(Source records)

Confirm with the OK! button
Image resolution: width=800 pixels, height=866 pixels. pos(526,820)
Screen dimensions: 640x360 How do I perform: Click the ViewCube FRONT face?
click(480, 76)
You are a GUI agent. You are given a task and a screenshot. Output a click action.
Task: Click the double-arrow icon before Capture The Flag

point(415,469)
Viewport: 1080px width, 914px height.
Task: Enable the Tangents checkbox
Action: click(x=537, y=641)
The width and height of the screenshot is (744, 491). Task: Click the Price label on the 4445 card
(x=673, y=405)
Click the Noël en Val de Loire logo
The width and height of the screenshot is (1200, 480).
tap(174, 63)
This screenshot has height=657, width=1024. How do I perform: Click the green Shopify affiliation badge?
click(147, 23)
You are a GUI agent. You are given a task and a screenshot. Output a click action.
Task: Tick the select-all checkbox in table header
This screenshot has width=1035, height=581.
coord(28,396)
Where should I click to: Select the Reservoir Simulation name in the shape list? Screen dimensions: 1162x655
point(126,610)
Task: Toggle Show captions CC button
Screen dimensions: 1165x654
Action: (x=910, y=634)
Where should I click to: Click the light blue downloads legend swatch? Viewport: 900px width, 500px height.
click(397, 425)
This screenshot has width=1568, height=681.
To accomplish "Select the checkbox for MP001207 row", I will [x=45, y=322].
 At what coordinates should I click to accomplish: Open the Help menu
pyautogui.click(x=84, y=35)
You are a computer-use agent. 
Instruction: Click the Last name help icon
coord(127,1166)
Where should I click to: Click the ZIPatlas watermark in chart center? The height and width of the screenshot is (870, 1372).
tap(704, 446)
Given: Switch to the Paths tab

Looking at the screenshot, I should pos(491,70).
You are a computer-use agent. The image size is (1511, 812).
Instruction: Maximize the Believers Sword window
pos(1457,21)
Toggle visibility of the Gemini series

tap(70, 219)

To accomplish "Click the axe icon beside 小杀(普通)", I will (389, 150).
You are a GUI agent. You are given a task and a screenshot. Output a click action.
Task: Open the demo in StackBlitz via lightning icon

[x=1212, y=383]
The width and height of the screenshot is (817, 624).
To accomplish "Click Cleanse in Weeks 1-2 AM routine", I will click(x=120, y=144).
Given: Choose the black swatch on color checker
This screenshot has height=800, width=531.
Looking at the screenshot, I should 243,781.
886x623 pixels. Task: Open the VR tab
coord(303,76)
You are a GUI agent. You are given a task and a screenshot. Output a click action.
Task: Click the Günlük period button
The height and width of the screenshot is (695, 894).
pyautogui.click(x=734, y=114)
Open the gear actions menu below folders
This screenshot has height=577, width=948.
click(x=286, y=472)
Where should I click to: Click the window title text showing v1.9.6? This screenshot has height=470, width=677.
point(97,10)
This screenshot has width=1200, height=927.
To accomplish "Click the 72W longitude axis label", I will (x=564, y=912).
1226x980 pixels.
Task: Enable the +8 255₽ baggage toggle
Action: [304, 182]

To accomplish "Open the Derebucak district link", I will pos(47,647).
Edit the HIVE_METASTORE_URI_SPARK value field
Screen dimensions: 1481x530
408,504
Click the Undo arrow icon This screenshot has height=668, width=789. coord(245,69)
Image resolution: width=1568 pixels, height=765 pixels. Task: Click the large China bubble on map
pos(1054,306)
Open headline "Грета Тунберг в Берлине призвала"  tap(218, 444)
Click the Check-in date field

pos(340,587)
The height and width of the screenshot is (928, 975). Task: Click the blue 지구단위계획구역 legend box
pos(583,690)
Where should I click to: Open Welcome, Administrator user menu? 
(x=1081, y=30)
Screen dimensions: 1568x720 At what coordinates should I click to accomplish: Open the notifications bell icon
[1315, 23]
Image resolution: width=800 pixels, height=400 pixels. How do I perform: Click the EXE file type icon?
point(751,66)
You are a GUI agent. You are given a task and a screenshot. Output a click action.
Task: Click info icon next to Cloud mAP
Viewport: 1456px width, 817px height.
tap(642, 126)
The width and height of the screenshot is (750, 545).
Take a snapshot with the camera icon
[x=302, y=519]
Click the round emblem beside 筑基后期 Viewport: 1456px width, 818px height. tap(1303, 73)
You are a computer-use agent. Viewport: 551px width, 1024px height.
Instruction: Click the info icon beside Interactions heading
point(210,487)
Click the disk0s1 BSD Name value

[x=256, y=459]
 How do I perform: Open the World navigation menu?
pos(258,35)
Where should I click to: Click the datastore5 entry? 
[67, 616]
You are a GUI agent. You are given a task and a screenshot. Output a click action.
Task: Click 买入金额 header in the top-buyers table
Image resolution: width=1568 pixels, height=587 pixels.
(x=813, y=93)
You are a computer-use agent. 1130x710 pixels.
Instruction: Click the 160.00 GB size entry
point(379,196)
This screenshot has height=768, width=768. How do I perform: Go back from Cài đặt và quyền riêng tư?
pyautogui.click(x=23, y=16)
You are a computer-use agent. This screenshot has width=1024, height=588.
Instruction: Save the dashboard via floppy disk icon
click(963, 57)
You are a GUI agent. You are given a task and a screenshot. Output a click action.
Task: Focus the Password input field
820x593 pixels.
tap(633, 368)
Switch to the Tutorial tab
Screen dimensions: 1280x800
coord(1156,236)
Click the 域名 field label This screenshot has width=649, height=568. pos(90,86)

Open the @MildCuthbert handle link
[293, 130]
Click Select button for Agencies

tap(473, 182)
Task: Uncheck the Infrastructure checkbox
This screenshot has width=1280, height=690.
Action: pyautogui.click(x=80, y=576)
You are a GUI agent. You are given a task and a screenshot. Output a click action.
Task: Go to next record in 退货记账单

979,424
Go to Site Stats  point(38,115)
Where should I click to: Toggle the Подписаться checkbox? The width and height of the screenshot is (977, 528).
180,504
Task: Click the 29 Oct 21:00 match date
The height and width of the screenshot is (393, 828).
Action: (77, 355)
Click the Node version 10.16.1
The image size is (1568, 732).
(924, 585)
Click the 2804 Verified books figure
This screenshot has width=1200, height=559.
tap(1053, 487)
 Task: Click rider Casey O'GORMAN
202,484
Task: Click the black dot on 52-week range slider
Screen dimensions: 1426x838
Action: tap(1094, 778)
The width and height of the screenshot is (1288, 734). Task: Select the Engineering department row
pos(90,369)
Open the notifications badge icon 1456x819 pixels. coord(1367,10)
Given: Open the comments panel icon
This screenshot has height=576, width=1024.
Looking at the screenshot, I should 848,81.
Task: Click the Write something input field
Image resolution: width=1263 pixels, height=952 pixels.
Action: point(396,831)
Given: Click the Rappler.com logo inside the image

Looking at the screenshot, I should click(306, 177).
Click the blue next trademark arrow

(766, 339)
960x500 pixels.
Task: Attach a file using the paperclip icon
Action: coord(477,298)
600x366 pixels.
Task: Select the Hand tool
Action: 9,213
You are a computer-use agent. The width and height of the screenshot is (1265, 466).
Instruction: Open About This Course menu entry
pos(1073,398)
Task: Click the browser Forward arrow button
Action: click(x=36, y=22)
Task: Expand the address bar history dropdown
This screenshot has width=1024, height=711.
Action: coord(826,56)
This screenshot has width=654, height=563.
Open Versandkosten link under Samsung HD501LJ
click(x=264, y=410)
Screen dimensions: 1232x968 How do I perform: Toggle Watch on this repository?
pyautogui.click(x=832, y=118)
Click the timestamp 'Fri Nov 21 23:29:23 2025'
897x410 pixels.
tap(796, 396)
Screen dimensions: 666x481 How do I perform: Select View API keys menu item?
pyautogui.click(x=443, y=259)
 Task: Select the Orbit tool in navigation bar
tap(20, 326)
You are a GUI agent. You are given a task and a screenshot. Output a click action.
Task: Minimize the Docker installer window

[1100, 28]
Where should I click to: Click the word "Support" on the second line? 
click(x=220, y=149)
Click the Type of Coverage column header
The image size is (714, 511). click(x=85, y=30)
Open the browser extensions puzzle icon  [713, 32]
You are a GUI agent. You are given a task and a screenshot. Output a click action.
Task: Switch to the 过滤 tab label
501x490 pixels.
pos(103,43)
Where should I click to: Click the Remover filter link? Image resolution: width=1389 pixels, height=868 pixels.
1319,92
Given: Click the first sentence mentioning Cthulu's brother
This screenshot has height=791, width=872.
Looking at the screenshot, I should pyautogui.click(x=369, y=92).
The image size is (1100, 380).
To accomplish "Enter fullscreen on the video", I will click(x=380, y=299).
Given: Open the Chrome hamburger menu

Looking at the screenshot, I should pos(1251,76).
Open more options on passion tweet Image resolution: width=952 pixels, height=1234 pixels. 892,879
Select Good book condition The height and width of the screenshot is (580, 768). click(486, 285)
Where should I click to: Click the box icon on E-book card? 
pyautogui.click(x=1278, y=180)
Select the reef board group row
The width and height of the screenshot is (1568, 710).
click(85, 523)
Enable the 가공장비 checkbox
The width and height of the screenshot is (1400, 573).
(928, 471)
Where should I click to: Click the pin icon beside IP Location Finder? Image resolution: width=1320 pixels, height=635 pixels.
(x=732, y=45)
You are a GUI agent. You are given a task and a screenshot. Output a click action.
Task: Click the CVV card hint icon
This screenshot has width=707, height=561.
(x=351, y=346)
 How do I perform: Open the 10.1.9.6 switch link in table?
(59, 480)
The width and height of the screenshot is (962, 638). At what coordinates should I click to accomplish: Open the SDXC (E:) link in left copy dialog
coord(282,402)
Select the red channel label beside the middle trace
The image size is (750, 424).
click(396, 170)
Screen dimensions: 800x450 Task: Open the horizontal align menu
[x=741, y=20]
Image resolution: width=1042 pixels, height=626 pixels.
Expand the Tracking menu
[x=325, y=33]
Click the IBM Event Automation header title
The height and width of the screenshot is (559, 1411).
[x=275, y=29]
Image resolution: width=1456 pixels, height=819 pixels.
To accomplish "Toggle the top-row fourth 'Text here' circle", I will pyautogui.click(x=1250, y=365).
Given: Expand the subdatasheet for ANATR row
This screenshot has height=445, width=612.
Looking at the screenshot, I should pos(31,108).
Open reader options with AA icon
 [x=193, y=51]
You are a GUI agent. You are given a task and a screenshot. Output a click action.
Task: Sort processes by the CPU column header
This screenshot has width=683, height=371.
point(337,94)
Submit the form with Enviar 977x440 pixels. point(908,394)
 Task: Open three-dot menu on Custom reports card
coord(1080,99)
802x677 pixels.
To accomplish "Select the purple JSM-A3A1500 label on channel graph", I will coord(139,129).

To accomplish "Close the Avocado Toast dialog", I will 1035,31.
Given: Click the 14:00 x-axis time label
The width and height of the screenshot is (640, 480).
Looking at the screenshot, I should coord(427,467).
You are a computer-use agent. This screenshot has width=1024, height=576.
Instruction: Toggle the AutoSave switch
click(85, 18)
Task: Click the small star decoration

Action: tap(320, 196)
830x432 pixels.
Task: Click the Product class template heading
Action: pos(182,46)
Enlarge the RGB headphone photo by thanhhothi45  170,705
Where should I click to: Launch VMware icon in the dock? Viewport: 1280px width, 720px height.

■ WORK TO COMPLETE ■
The lines to return are those in the entries above that include "computer".

■ TASK ANSWER ■
You are a computer-use agent. 
You are a computer-use agent. The image size is (1511, 812).
You are a computer-use agent. Viewport: 551px width, 1024px height.
You are a computer-use agent. 1130x710 pixels.
You are a computer-use agent. This screenshot has width=1024, height=588.
You are a computer-use agent. The width and height of the screenshot is (1265, 466).
You are a computer-use agent. This screenshot has width=1024, height=576.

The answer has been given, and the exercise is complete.